The GitHub layoffs sparked a debate about what the future holds for remote tech workers -- not just those making the switch at GitHub. In a Hacker News post about the layoffs, some commenters said they prefer enterprises with a remote-first business model, while others voiced concern that such enterprises might target remote workers in future layoffs. The post, published Feb. 9, has garnered more than 800 comments.

"Five years from now, I think we will not see remote only for a large company and think, 'Ooh, they value their employees I guess,' but rather, 'Uh-oh, they like to think of their employees as being like virtual servers, easy to spin up and easy to shut down the moment you don't need to pay for that capacity,'" said Ross Hartshorn, a freelance software engineer based in Austin, Texas, on the Hacker News thread under the moniker "rossdavidh."

Later, in an interview with TechTarget Editorial, Hartshorn added that remote work makes it technically and emotionally easier to lay off employees. If enterprises think they will need to make extra cuts in the near future, keeping everyone working remote looks like a better option, because it makes that process easier to enact, he said.

"If you know that you will have to meet someone in person, eye-to-eye, and tell them that they're being laid off, this puts something on the scales in one direction," Hartshorn said.

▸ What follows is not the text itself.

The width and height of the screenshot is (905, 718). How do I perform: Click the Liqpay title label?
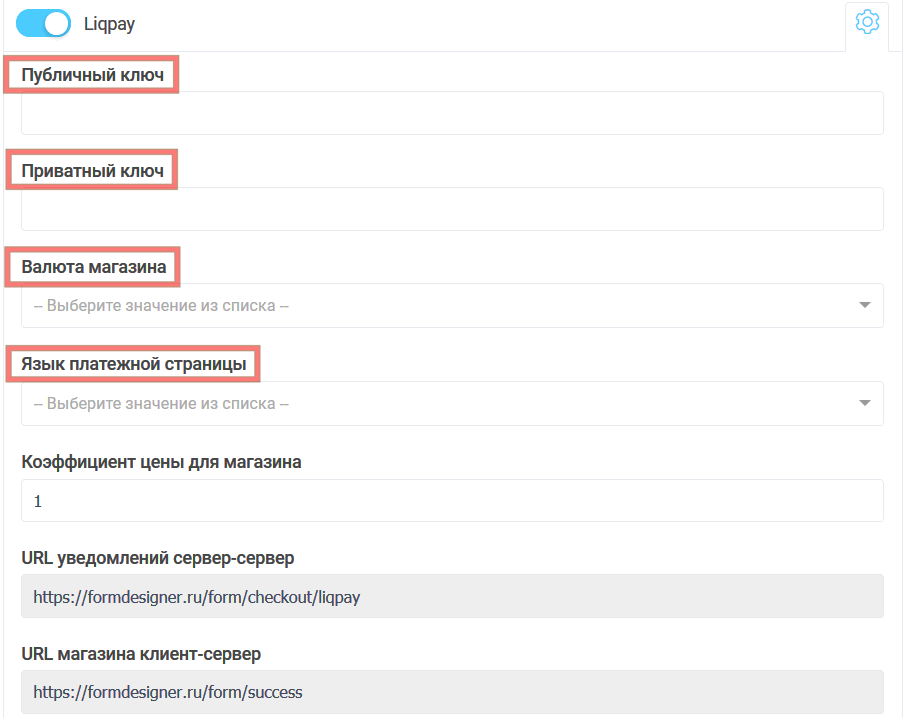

Change fuels rise in disposable remote workers

The viewpoint that remote workers are disposable stems from the fact that some enterprises view remote workers as less valuable than their in-office peers, said Brad Hill, division president of digital at SkillGigs Inc., an online tech recruiting marketplace in Houston.

For example, while some executives, including GitHub's Dohmke, are embracing a remote-first workplace, others, including Twitter's Elon Musk view the trend as a subpar option. Musk ended remote work at Twitter last June, opining that remote workers only pretended to work. He later softened his stance after too many staff members quit.

Hill said the information age is redefining how and where work can get done to produce needed outputs.

"The notion that anyone or any type of worker can be easily disposed of is a gross misstatement to someone's ability," Hill said. "The only fair sentiment is the cost savings of the actual physical space is less in a remote setting."

Instead of battling the tide, managers and leaders should embrace the idea of remote work, he said. "Criticizing the move to hybrid and remote work environments is holding onto a draconian idea of the past or the status quo bias," he said.

To have a competitive advantage in the future, enterprises must evolve and recognize that remote workers should be treated as equals in the workplace, he said.